3.1 Reliance on pretest counseling when returning SFs
One of the most frequently discussed categories within each of the interviews was the reliance on beginning the conversation about whether or not the patient received pretest counseling before returning SFs. All of the interviewees started their conversations for return of SFs by asking patients if they remembered if this was discussed during pretest counseling. Two representative quotes that captured this strategy included the following: ‘I would start with reminding them [patients] that they opted to find out that type of information’ (Interviewee 5) and ‘I did it in terms of prepping them for the information and reminding them, “Remember when you were consented and we talked about this as a possibility?”’ (Interviewee 3). If the patient remembered, then the genetic counselor asked the patient to recall what they remembered.

**INPUT DATA**
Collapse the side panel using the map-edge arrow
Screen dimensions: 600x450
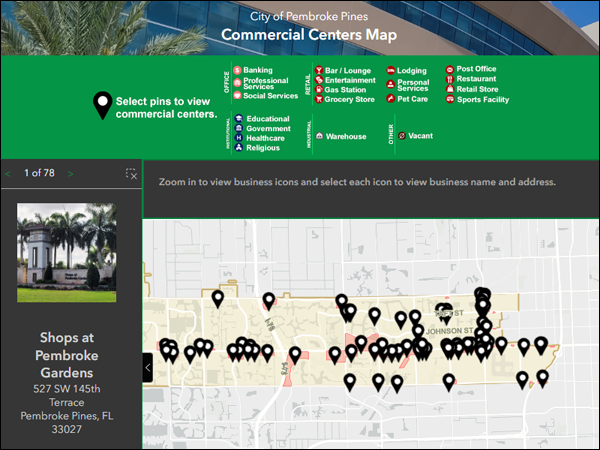pyautogui.click(x=148, y=367)
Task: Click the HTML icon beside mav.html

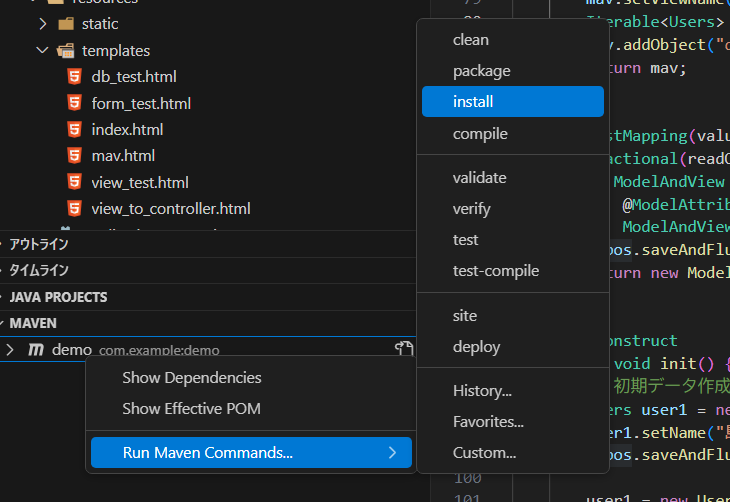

**THINGS TO DO**
• A. Please copy the stretch of the pretest counseling passage from "3.1 Reliance on" through "what they remembered.".
• B. In the pretest counseling passage, what did all of the interviewees ask patients when starting their conversations for return of SFs?

**TASK RESPONSES**
• A.
3.1 Reliance on pretest counseling when returning SFs
One of the most frequently discussed categories within each of the interviews was the reliance on beginning the conversation about whether or not the patient received pretest counseling before returning SFs. All of the interviewees started their conversations for return of SFs by asking patients if they remembered if this was discussed during pretest counseling. Two representative quotes that captured this strategy included the following: ‘I would start with reminding them [patients] that they opted to find out that type of information’ (Interviewee 5) and ‘I did it in terms of prepping them for the information and reminding them, “Remember when you were consented and we talked about this as a possibility?”’ (Interviewee 3). If the patient remembered, then the genetic counselor asked the patient to recall what they remembered.

• B. They asked patients if they remembered if this was discussed during pretest counseling.